Set it all down exactly, every record and every line.
** GIVEN ENTRIES follows **
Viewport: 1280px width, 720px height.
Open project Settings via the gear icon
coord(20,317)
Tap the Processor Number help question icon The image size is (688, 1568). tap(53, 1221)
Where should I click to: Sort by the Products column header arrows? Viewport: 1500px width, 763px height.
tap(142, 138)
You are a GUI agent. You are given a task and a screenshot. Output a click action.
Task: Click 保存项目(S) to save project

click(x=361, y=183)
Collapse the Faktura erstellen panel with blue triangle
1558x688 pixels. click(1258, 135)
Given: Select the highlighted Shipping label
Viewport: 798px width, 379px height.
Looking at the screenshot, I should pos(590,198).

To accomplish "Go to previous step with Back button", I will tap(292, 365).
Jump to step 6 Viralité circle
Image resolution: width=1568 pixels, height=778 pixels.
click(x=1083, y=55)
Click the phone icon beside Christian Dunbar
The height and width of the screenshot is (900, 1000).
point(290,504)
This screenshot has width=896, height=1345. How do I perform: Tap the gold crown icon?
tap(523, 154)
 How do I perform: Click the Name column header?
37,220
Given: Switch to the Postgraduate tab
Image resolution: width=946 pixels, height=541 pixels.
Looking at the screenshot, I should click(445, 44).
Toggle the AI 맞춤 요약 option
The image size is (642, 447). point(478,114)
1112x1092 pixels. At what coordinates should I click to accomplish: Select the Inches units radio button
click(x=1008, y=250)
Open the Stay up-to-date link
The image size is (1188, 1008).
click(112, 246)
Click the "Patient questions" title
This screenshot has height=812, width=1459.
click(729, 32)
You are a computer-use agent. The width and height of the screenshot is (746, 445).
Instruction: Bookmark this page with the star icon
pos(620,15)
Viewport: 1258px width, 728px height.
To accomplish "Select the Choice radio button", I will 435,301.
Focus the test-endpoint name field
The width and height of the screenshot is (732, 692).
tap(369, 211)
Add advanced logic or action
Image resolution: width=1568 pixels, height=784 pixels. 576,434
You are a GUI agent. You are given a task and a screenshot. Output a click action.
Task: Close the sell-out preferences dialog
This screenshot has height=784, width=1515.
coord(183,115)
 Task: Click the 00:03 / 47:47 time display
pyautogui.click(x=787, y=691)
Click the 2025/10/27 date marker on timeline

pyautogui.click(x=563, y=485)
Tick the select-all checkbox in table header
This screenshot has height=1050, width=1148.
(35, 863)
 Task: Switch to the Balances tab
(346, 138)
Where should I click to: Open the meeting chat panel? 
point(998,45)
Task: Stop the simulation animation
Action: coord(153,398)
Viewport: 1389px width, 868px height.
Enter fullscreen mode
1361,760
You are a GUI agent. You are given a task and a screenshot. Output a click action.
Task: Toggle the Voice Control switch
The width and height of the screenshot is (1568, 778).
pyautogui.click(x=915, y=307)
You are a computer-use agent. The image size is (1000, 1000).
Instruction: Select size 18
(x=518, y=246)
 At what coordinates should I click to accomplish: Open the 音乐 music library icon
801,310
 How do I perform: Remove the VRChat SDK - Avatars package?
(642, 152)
** End of GIVEN ENTRIES **
WRITTEN RESPONSE:
Viewport: 1280px width, 720px height.
Open project Settings via the gear icon
coord(20,317)
Tap the Processor Number help question icon The image size is (688, 1568). tap(53, 1221)
Where should I click to: Sort by the Products column header arrows? Viewport: 1500px width, 763px height.
tap(142, 138)
You are a GUI agent. You are given a task and a screenshot. Output a click action.
Task: Click 保存项目(S) to save project

click(x=361, y=183)
Collapse the Faktura erstellen panel with blue triangle
1558x688 pixels. click(1258, 135)
Given: Select the highlighted Shipping label
Viewport: 798px width, 379px height.
Looking at the screenshot, I should pos(590,198).

To accomplish "Go to previous step with Back button", I will tap(292, 365).
Jump to step 6 Viralité circle
Image resolution: width=1568 pixels, height=778 pixels.
click(x=1083, y=55)
Click the phone icon beside Christian Dunbar
The height and width of the screenshot is (900, 1000).
point(290,504)
This screenshot has width=896, height=1345. How do I perform: Tap the gold crown icon?
tap(523, 154)
 How do I perform: Click the Name column header?
37,220
Given: Switch to the Postgraduate tab
Image resolution: width=946 pixels, height=541 pixels.
Looking at the screenshot, I should click(445, 44).
Toggle the AI 맞춤 요약 option
The image size is (642, 447). point(478,114)
1112x1092 pixels. At what coordinates should I click to accomplish: Select the Inches units radio button
click(x=1008, y=250)
Open the Stay up-to-date link
The image size is (1188, 1008).
click(112, 246)
Click the "Patient questions" title
This screenshot has height=812, width=1459.
click(729, 32)
You are a computer-use agent. The width and height of the screenshot is (746, 445).
Instruction: Bookmark this page with the star icon
pos(620,15)
Viewport: 1258px width, 728px height.
To accomplish "Select the Choice radio button", I will 435,301.
Focus the test-endpoint name field
The width and height of the screenshot is (732, 692).
tap(369, 211)
Add advanced logic or action
Image resolution: width=1568 pixels, height=784 pixels. 576,434
You are a GUI agent. You are given a task and a screenshot. Output a click action.
Task: Close the sell-out preferences dialog
This screenshot has height=784, width=1515.
coord(183,115)
 Task: Click the 00:03 / 47:47 time display
pyautogui.click(x=787, y=691)
Click the 2025/10/27 date marker on timeline

pyautogui.click(x=563, y=485)
Tick the select-all checkbox in table header
This screenshot has height=1050, width=1148.
(35, 863)
 Task: Switch to the Balances tab
(346, 138)
Where should I click to: Open the meeting chat panel? 
point(998,45)
Task: Stop the simulation animation
Action: coord(153,398)
Viewport: 1389px width, 868px height.
Enter fullscreen mode
1361,760
You are a GUI agent. You are given a task and a screenshot. Output a click action.
Task: Toggle the Voice Control switch
The width and height of the screenshot is (1568, 778).
pyautogui.click(x=915, y=307)
You are a computer-use agent. The image size is (1000, 1000).
Instruction: Select size 18
(x=518, y=246)
 At what coordinates should I click to accomplish: Open the 音乐 music library icon
801,310
 How do I perform: Remove the VRChat SDK - Avatars package?
(642, 152)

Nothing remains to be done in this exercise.